На экране, поверх немецкого названия фильма, возникла, белыми буквами, надпись по-русски: 'Ее первое переживание'.
— Потом к тебе? — спросил Сережка с некоторой робостью.
Валя кивнула головой.
Едва потух свет перед последней частью, Сережка отделился от Вали и исчез. Он исчез бесследно, как мог исчезать только один Сережка. Нигде в проходах, где стояли люди, не заметно было никакого движения. Все-таки ей любопытно было, как он сделает это. Валя стала продвигаться ближе к выходу, не спуская глаз с маленькой дверцы справа от экрана, через которую Сережка только и мог незаметно проникнуть на сцену. Сеанс кончился. Публика с шумом повалила к выходу, зажегся свет, а Валя так ничего и не увидела.
Она вышла из театра с толпой и остановилась против выхода, под деревьями. В парке было темно, холодно, мокро, листья еще не все опали и от влаги перемещались с таким звуком, будто вздыхали. Вот уже последние зрители выходили из театра. Валя подбежала к билетерше, нагнулась, будто ища что-то на земле в прямоугольнике слабого света, падающего из зрительного зала через распахнутую дверь.
— Вы не находили здесь кошелька, маленького, кожаного?
— Что ты, девушка, где мне искать, только народ вышел! — сказала пожилая билетерша.
Валя, нагибаясь, щупала пальцами то там, то здесь растоптанную ногами грязь.
— Он непременно где-нибудь здесь… Я, как вышла, достала платок, немного отошла, смотрю — кошелька нет.
Билетерша тоже стала смотреть вокруг.
В это самое время Сережка, забравшийся на сцену не через дверцу, а прямо через перильца оркестра, оттуда, со сцены, изо всей силы дергал знамя, пытаясь сорвать его с верхней рампы, но что-то держало. Сережка вцепился повыше и, подпрыгнув, повис на согнутых руках. Знамя оборвалось, и Сережка едва не упал вместе с ним в оркестр.
Он стоял на сцене один перед полуосвещенным пустым залом с широко распахнутой дверью в парк и аккуратно, не торопясь, свертывал огромное фашистское знамя — сначала вдвое, потом вчетверо, потом в восемь раз, чтобы его можно было поместить за пазухой.
Сторож, закрывавший снаружи вход в будку механика, вышел из темноты на свет, падавший из зала, к билетерше и Вале, искавшим кошелек.
— Свет! Будто не знаешь, что за это бывает! — сердито сказал сторож. — Туши, будем запирать…
Валя кинулась к нему и схватила его за борта пиджака.

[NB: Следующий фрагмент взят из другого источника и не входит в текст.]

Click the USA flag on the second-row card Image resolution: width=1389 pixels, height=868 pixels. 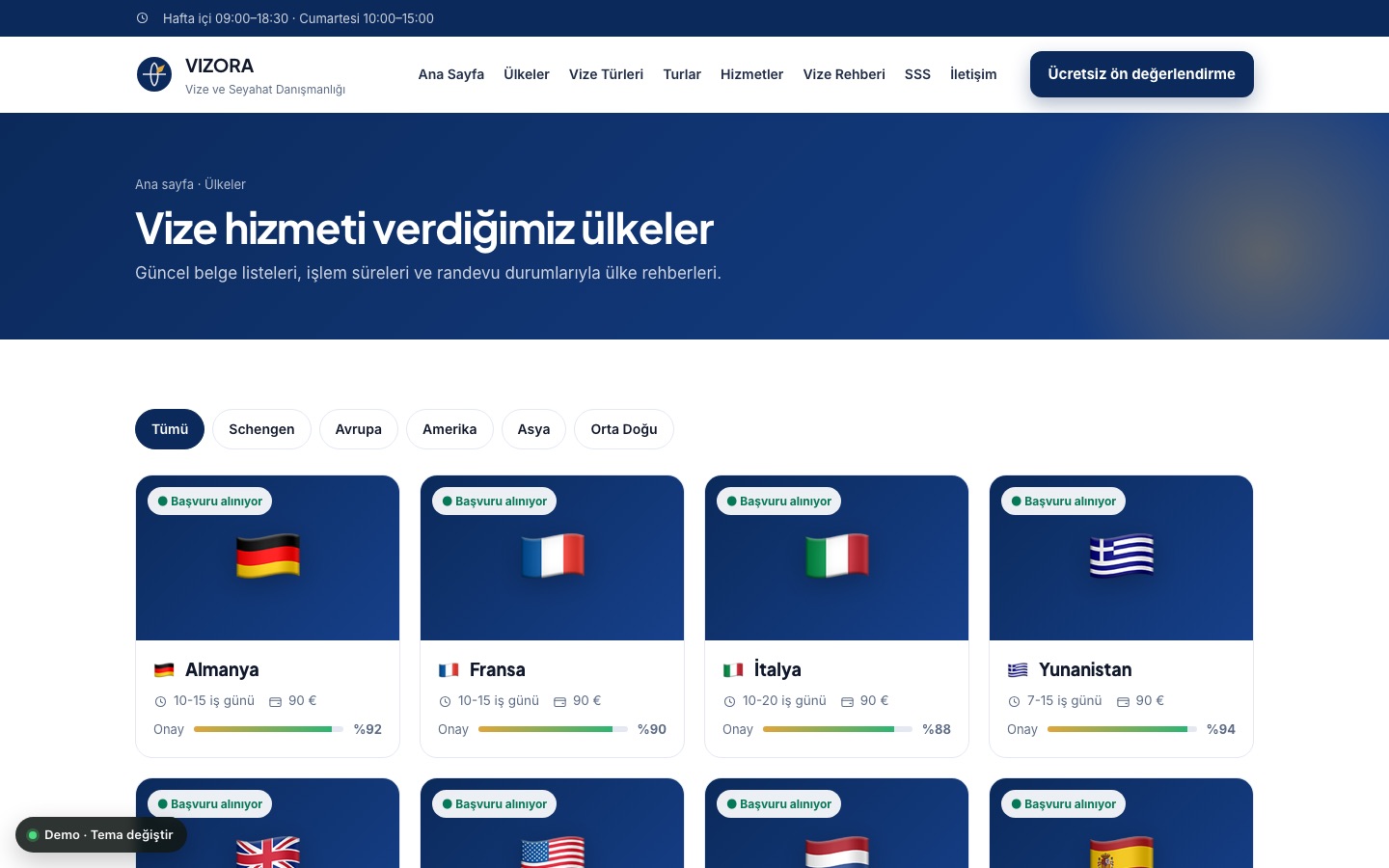553,852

— Родненький, одну секундочку! — сказала она умоляюще. — Кошелек уронила, ничего не видно будет, одну секундочку! — повторила она, не выпуская его пиджака.
— Где же его тут найдешь! — сказал сторож, смягчившись, невольно шаря глазами вокруг.

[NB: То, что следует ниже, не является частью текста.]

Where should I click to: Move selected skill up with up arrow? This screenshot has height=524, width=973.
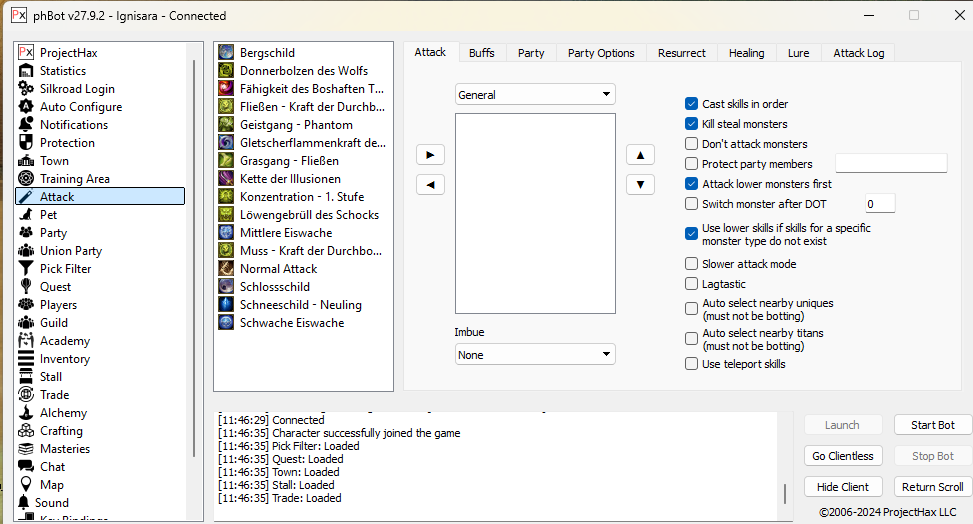click(x=640, y=155)
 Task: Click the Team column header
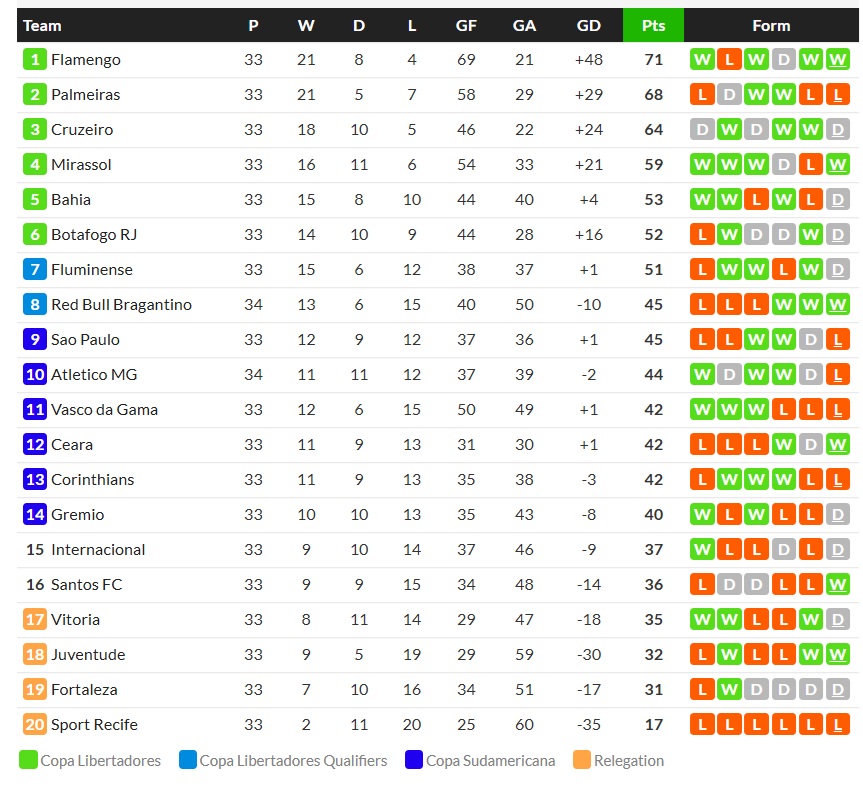(42, 26)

В это мгновение мальчишка в глубоко насунутой на глаза кепке, невообразимо пузатый, на тоненьких, особенно тоненьких по сравнению с его пузом ногах, выскочил из пустого театра, взвился в воздух, дрыгнул этими тоненькими ногами, издал жалобный звук:
— Ме-е-е-е…
И растворился во мраке.
Валя успела еще лицемерно сказать:
— Ах, какая жалость!..
Но смех так распирал ее, что она закрыла лицо руками и, давясь, почти побежала от театра.
Глава сорок седьмая
После объяснения Олега с матерью ничто уже не противостояло его деятельности: весь дом был вовлечен в нее, родные были его помощниками, и мать была первой среди них.